## Stated exercise 1
Reproduce the T-junction column from "Trump has turned" up to and including "at a T-junction.", character for character.
## Stated exercise 2
Answer these questions from the T-junction column:
(a) Which lunar year does the column say begins next week?
(b) What phrase did Joschka Fischer use to define the change?
(c) At which event did Mohamed El-Erian give his keynote address?

## Excerpt
# # # # # # #
The World at a T-junction
YESTERDAY, Jan 20, 2017, marked the inauguration of the 45th President of the
United States, Donald J Trump. Next week, the Lunar Year of the Monkey ends,
ushering in the Year of the Rooster. This is where monkey business ends and the
chickens come home to roost.

Trump’s election marks a watershed between the old liberal order and a new populist
phase that is clearly a rejection of the old order. Former German Foreign Minister
Joschka Fischer defined this change as “Goodbye to the West” – a concept that the
US was committed to the defence of its allies, mostly Western Europe, Australia and
Japan.

Trump has turned the old establishment on its head. Policy is not made by
consensus, but by tweets. World thought leader Mohamed El-Erian, whom I had the
great fortune to moderate at his keynote address to the Asian Financial Forum in
Hong Kong earlier this week, argued that the world is at a T-junction.
# # # # # # #
## Given data
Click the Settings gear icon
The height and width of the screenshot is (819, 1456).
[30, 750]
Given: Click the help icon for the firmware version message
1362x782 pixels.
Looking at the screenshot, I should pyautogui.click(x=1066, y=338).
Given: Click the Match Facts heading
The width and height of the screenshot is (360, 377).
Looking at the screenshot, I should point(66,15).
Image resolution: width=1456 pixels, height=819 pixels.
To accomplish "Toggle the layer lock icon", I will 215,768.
# # # # # # #
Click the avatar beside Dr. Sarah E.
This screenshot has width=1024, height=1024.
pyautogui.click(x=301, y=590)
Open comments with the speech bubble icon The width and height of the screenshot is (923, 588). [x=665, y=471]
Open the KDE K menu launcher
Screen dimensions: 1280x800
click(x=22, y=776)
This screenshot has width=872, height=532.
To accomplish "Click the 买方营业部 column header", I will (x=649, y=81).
# # # # # # #
## Correct result 1
Trump has turned the old establishment on its head. Policy is not made by
consensus, but by tweets. World thought leader Mohamed El-Erian, whom I had the
great fortune to moderate at his keynote address to the Asian Financial Forum in
Hong Kong earlier this week, argued that the world is at a T-junction.

## Correct result 2
(a) The Year of the Rooster.
(b) "Goodbye to the West."
(c) The Asian Financial Forum in Hong Kong.